DESCRIPTION OF THE TASK: Everything from the line with "サイトのご利用にあたって (43, 2497)" through the final line below should be copied out exactly, and nothing else should appear.

RECORDED DATA:

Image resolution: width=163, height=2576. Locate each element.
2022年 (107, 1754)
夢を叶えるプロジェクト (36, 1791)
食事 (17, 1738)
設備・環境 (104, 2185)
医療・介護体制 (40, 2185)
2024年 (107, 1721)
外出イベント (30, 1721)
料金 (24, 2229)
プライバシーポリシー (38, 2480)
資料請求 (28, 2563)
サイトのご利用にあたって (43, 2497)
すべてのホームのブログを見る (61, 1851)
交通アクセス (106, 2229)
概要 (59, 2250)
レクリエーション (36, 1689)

EXERCISE RESULT:
サイトのご利用にあたって (43, 2497)
すべてのホームのブログを見る (61, 1851)
交通アクセス (106, 2229)
概要 (59, 2250)
レクリエーション (36, 1689)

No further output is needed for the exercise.